PICTURES - Malpractice 101: Which doctors get sued most?

Though one in 14 doctors are targeted for a malpractice claim each year, only one out of five of the claims leads to a payout, according to a provocative new study.

The study - published in the August 17 issue of the New England Journal of Medicine - looked at 41,000 doctors from 1991 to 2005. It found that most doctors and virtually every surgeon will face at least one malpractice claim in their careers.

Aside from finances, malpractice cases carry an emotional cost for doctors, according to study co-author Amitabh Chandra, professor of public policy at the Harvard Kennedy School of Government.

"They hate having their name dragged through the local newspaper," he said.

The study seemed to support a prevailing opinion among the medical community that most malpractice lawsuits are baseless, but the authors said the truth is more complicated.

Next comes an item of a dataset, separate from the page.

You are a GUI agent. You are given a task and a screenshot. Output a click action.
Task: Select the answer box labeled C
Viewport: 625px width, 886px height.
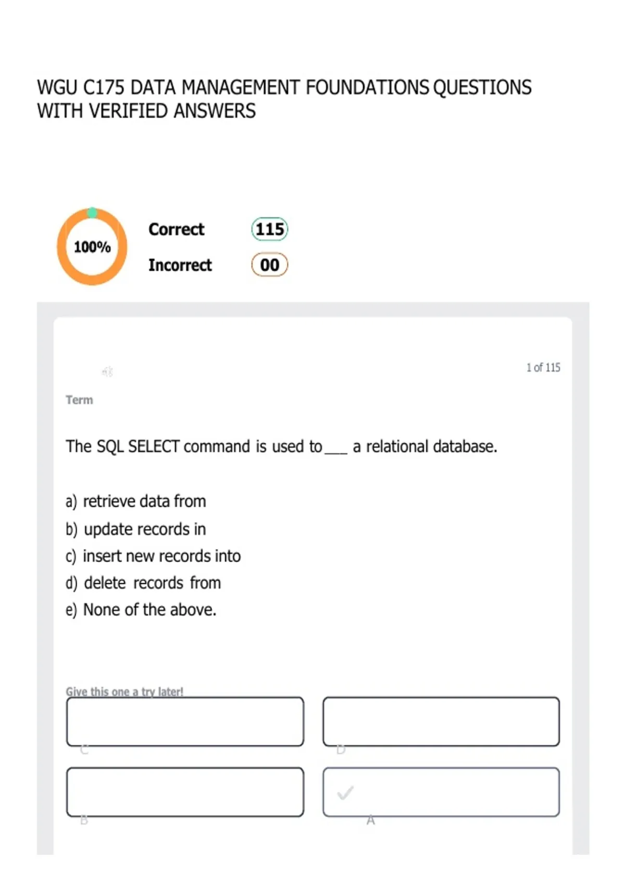(x=185, y=722)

They noted an influential New York state study that found that a tiny fraction of the patients harmed by medical mistakes actually file claims.

Why? High up-front costs for hiring expert witnesses and preparing a case. Doctors, hospitals and their insurers, meanwhile, have significant financial and legal firepower. Some states also have caps on malpractice awards. That makes it likely that only strong cases with high expected payouts are pursued.

Given the expense and other challenges, it's doubtful most claims are filed greedily, the researchers said.

"A lawyer would have to be an idiot to take a frivolous case to court," Chandra said.

Key findings from the study:

  • Claims are filed against about 7.5 percent of doctors each year.
  • Less than 2 percent of doctors had to pay a settlement or court judgment for a successful claim
  • When pediatricians paid a claim, it was much higher than other doctors - about $520,000, compared to an average of $275,000.

"Jurors' hearts cry out for injured patients, especially when kids are involved," Chandra said. The amount attached to a pediatric case also is higher because there are more years of suffering involved than if the victim is older.

Dr. Sidney Wolfe, director of the consumer-advocacy group Public Citizen's Health Research Group - who has pushed for more aggressive policing of doctors by state's licensing boards - doesn't think studies should focus on who gets sued the most, but rather how to stop it.

"The thing that's disappointing about their study is they don't focus on what can be done to prevent people from being injured."